Citing the London Bullion Market Association, the Wall Street Journal reported that from the beginning of February through March 6, gold rallied by 6.6% while the S&P 500 dropped 8.2%. But in the subsequent period from March 9 through March 31, gold shed 4.1% as the S&P 500 went down 9.7%.
The upshot for gold-oriented ETFs and mutual funds, according to Lipper data, has been total returns of -21.4% on average — in line with or worse than many other fund categories. For reference, the average U.S. equity fund declined nearly 24.6%.
One possible explanation, advanced by the World Gold Council in a recent blog post, is that investors sold their gold to cover losses in other markets. Some investors are unable to ride out volatility in equity and fixed-income markets; those who bought stocks or bonds on margin, in particular, must come up with more cash to present as collateral to brokers who make margin calls in case of a market downturn or heightened volatility.
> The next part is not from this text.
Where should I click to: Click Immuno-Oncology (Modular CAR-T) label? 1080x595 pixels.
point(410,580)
“As a liquid asset, gold was used to raise cash, as it was one of the few assets with positive returns this year,” Aberdeen Standard Investments said in a note. Many investors seeking to survive the pandemic crush also chose to divest themselves of gold as it is typically used as a satellite portfolio holding.
Another driving factor, argued the founder of commodities consulting firm CPM Group, is the use of leverage in the gold market. “If demand for physical gold had been behind the price increase, the price would not have fallen in this way,” Jeff Christian wrote in a recent letter to clients.
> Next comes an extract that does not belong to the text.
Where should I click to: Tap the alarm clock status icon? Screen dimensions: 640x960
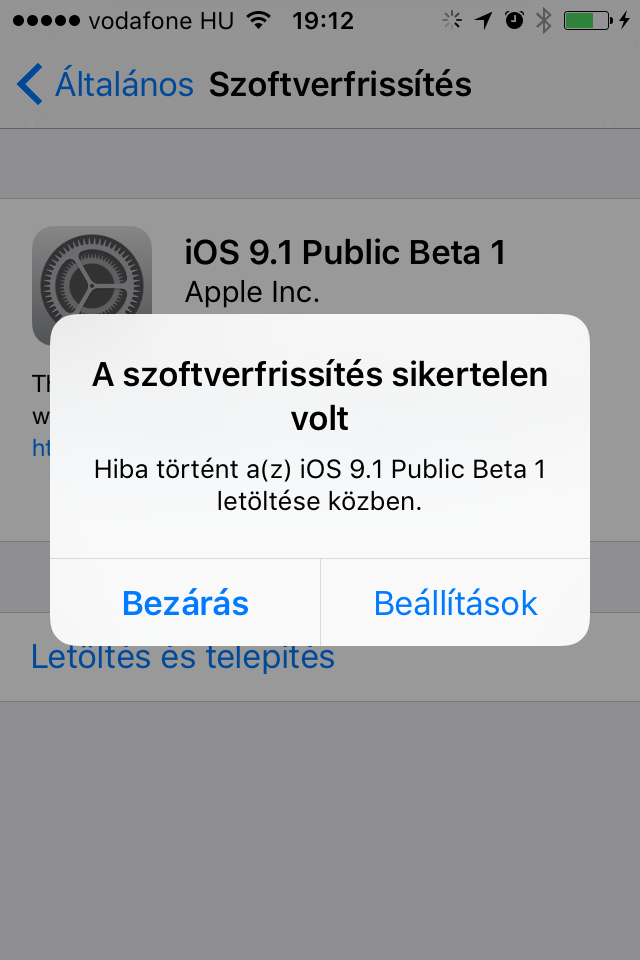click(x=514, y=21)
The letter noted that investment demand for physical gold contributing little to gold price increases from June to early September 2019, as well as December 2019 through March this year. Instead of bullion-based exposures, buyers have been favoring derivative products such as leveraged futures contracts, options, and forward contracts.
“These leveraged positions were subject to the same liquidity, collateral rules and margin requirements as other financial instruments, and sold off with everything else,” Christian said. As gold price volatility spiked, margin deposits for gold futures and similar contracts also rose, at which point investors could have chosen to dump such investments.
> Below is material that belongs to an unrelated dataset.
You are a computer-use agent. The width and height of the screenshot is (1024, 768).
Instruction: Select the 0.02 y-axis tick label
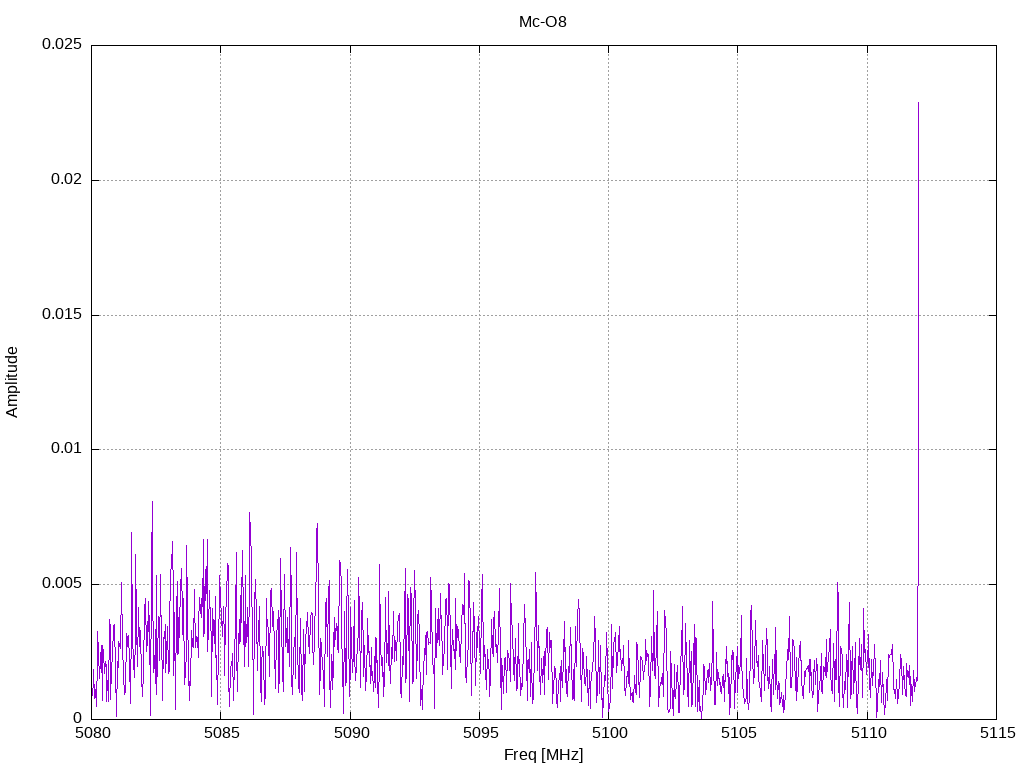click(x=65, y=180)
That’s in line with the World Gold Council’s blog post, which noted that there appeared to be more selling “concentrated on derivatives in exchanges and over-the-counter.”
Offering an optimistic take, David Ranson, director of research at financial analytics firm HCWE & Co, proposed that the drop in gold prices may indicate that the worst of the pandemic crisis is behind us. He said that same conclusion is supported by recent action on the 30-year Treasury bond, which hit a low around the same time that gold reached its recent high.
“It’s a sign that the worse of the crisis has passed,” Ranson said.